Data Archiving Specification

An effort to build an intuitive, sustainable schema for data archival.

This page serves as a home for my evolving approach to digital data archival. It contains my intentions, thought process, resources, and the current schema.

Why

  • Data created over a lifetime begs to be archived, or risks extinction
  • Housing data in the cloud has risks (service shutting down, privacy, etc.)
  • Streaming services can’t guarantee content availability in the future
  • There’s some emotional satisfaction to building a system that lasts

Goals

  1. Simple - The simpler it is, the longer I’ll use and trust it
  2. Intuitive - Should be useable without external knowledge a decade from now
  3. Digestible - External organizing tools should be able to map it

Backups

The 3-2-1 backup rule should be implemented as much as possible:

3 - “Data doesn’t exist if there’s not at least three copies of it.”
2 - “Two copies are local, but on different devices.”
1 - “At least one copy off-site.”

RAID is not a backup!

Common Strategies

From my research, there seems to be a few schools of thought on how to organize data.

TODO: Add sources here.

By data type

Intent:
  • I want to browse all the books in my collection.
  • I want to point media player to movies directory.
Pros:
  • Can be easily digested by external apps
  • Less effort manually organizing by arbitrary subjects
  • Less total directories/nesting
Cons:
  • Directory structure isn't intuitive when looking for specific subject
  • Required external dependencies for organizing by topic

By subject

Intent:

  • “I want to browse all content about Linux.”
  • “I want to save a random article about Woodworking.”

Pros:

  • More intuitively navigate the file system when seeking data
  • File types can easily be searched for versus searching by subject

Cons:

  • Digestion into external apps more difficult
  • Much more effort to initially organize

By date

Intent:

  • “I want to see all photos I took from 2015.”
  • “I want to see all movies released in 1945.”

Pros:

  • Good for timelines of personal data (photos, school, medical, etc)

Cons:

  • Difficult to navigate

Other Considerations

The level of effort to implement/maintain a system is important.

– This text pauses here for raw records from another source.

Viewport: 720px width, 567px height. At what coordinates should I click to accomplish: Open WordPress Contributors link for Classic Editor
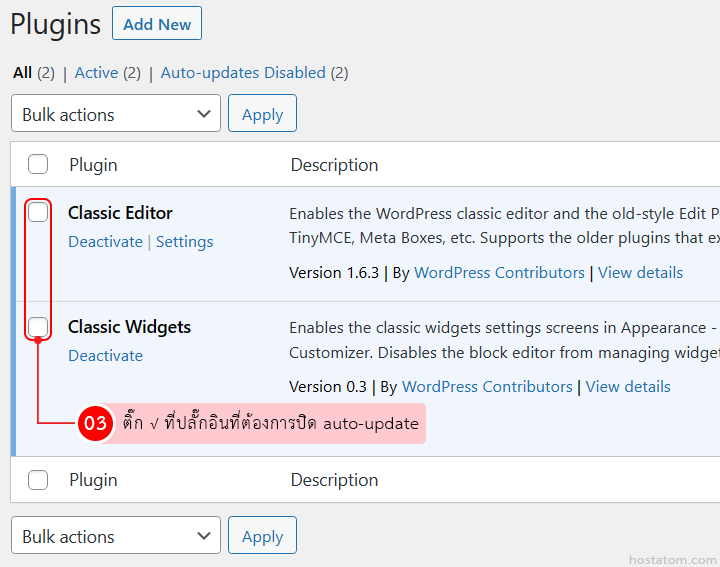click(x=499, y=273)
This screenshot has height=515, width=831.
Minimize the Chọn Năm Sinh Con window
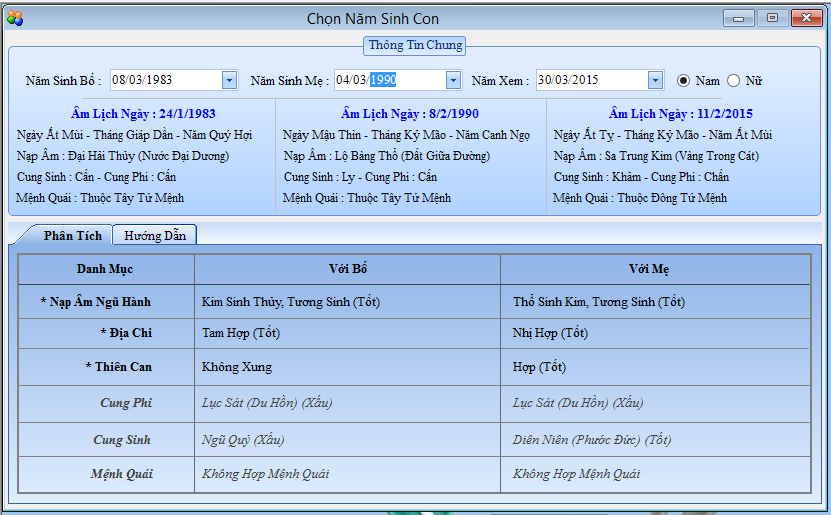740,18
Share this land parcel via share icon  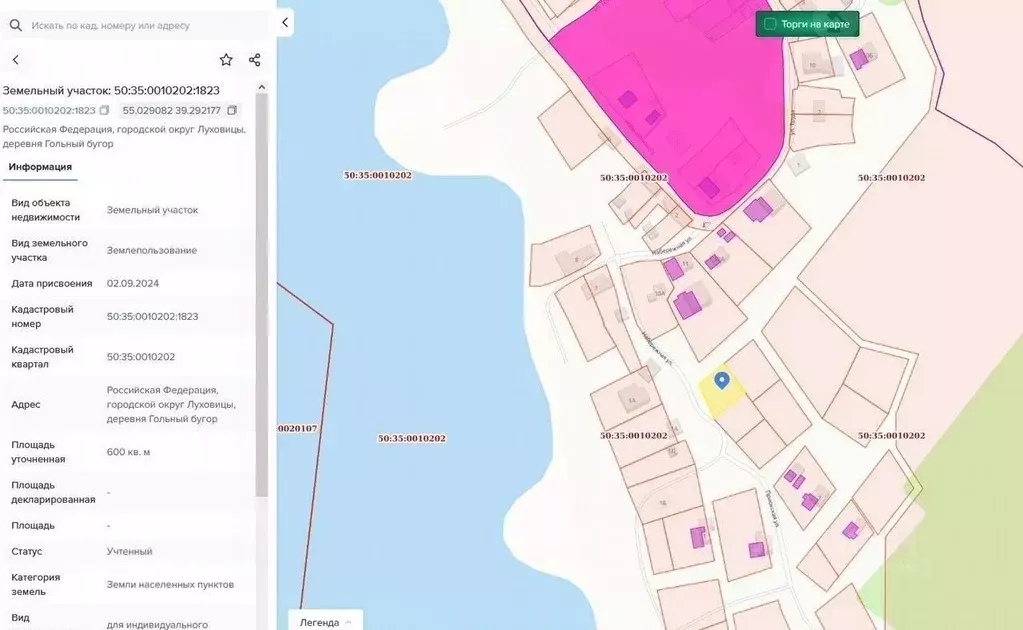click(254, 60)
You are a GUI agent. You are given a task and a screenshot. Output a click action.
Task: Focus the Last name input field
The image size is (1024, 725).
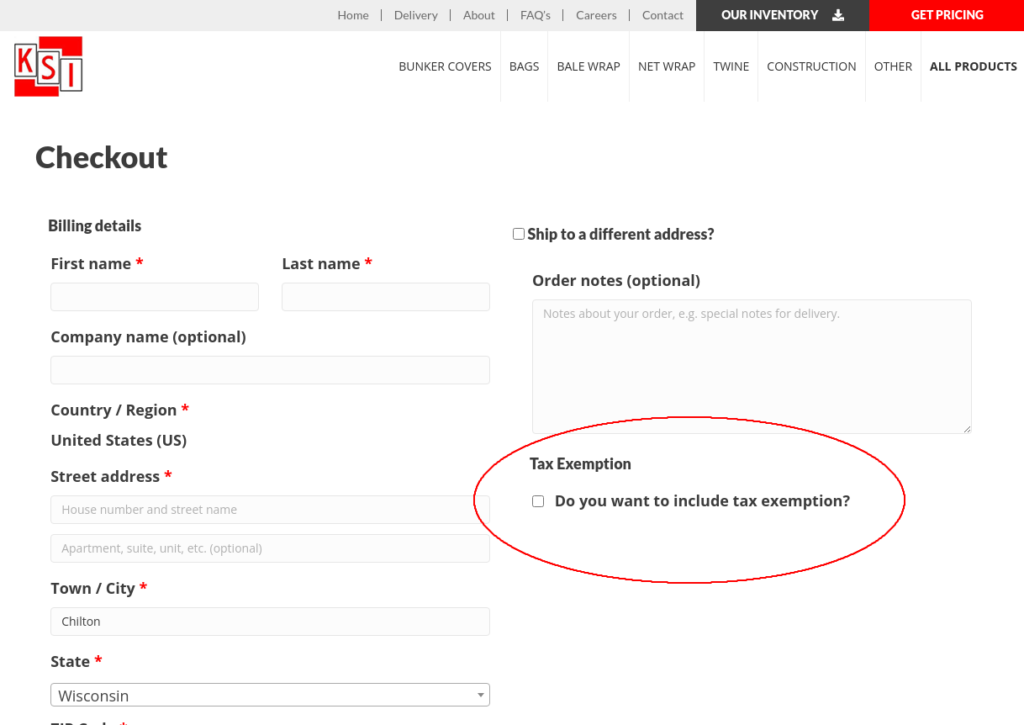385,297
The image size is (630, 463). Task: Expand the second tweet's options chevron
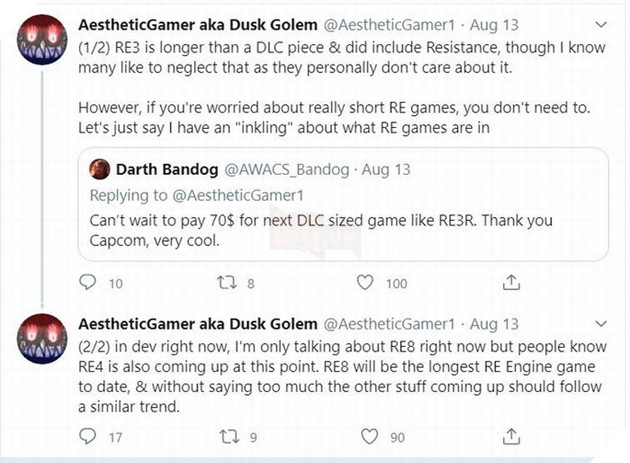(599, 326)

There are at least these three aspects that need to be considered:

  1. Initial - Effort to setup the system and do the initial sorting
  2. Modification - Effort/complexity to add/edit data and update references
  3. Navigation - Effort to navigate and find data

Example Schema

TODO: Move this to a gist and embed it so the history can be easily accessible.

tank/                                                            (root zpool)
  archive/                              (low avail, high compression dataset)
    literature/
      cheatsheets/
      manuals/
      papers/
      quotes/        
    software/
      fonts/
      operatingsystems/
      games/
        windows/
  media/           (high avail, low compression dataset - unoriginal content)
    .dump/                                        (staging area for new data)
      audiobooks/        
      ebooks/
      movies/
      movies3d/
      music/
      tmp/
      tv/
    README.txt                 (info about why things are organized this way)
    audio/
      audiobooks/
      comedy/
      music/
    literature/
      ebooks/
    video/
      courses/
      comedy/
      movies/
        Movie Name, The (YYYY)/
          metadata/
      movies3d/
        Movie Name, The (YYYY)/
          metadata/
      tv/
        Show Name, The (YYYY)/
          Season 01/
            metadata/
      youtube/
        Channel Name/
          video.name-videoid.mkv
          video.name-videoid-thumb.mkv
        Steve Jobs/
          something_something_interview-e4dF2s.mkv
        Elon Musk/
    subject/                       (content by subject... needs more thought)
      README.txt            (info file outlining how subjects are structured)
      Psychology/
        README.txt     (notes/paths to related media in ebooks, movies, etc.)
        Depression/
          Depression Education Course/
            01 - introduction.mp4
          Depression Sucks Paper.pdf
      Steve Jobs/
        README.txt        (paths to related content (books, movies, yt, etc.)
  vault/             (high avail, low compression dataset - original content)
    .dump/
      photos/
      documents/
    README.txt
    dwelling/
      Travel Trailer/
    finance/
      taxes/
      retirement/
      budget.xls
    travel/
      201804 - California Road Trip/
        photos/
        itinerary.pdf
    health/
      fitness/
      therapy/
    hobby/
      hiking/
      homelab/
      woodworking/
      diving/
      gaming/
      coding/
      trading/
    work/
      resumes/
      hiring/
      201910 - Company/                               (job start date YYYYMM)
    volunteer/
      pcta/
    misc/

Schema Notes

  • Adding the ZFS datasets may be overkill. It makes the schema a bit less file system agnostic. I may move it to a separate post at some point.
  • Need to think about data security (do I want my taxes available to anyone with access to the vault?).

Resources

TODO: Find an add more of the resources I’ve used.